I am deeply interested in workforce productivity. I find the realities and complexities fascinating, but not nearly as much as people’s response to the topic. At once, manager’s ears perk up while workers scowl at the mere mention of the word.

Particularly during this global recession, organizations are trying to do “more with less”; stretching finite funding and resources. This hits human resources hard in terms of hiring freezes, staff reductions, more overtime, less training, fewer perks, and increasing pressure to perform. The health care sector is particularly vulnerable to the “more with less” reality, having had to strike a careful balance between finite funding and both emerging technological developments and increasing demands made by an aging population.

This issue gets more complicated when management and employees find themselves at opposite ends of the values spectrum regarding productivity. While organizations seek to do “more with less”, people recognize that there is a critical threshold beyond which they will be doing everything with nothing. The relative position of that critical threshold is at the heart of this divisive issue and may itself emerge as a barrier to productivity.

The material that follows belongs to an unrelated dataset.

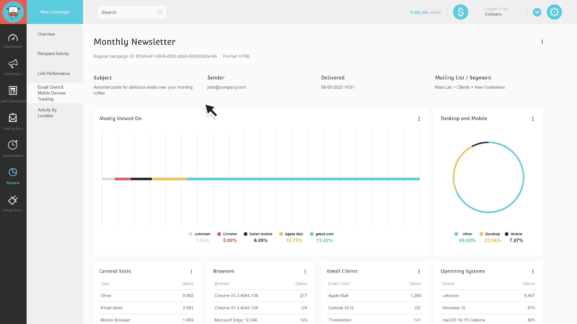
Task: Click the New Campaign button
Action: [55, 12]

Perhaps it is in our definition of workforce productivity that we could gain some common ground. With 17 years experience as a career counsellor, I can confidently assert that no person I have ever met felt better about their work when their relative strengths and contributions were squandered by their employers. People want to be useful, valued and to contribute meaningfully. If we revised our definition to better capture the sense of “unleashing” the strengths, knowledge and experience of our workforce, perhaps we could discover shared values from which to improve productivity collaboratively.

This debate must veer away from the mathematical function of getting more outputs per input and embrace the idea that there may be untapped insights, ideas, contributions and solutions present within our workforce that we haven’t realized and that optimizing those untapped resources will be advantageous both to organizational objectives and to individual satisfaction and engagement at work. In challenging our definition of productivity, we open the door to get both managers and employees on the same side of that critical threshold, pushing productivity to new levels together.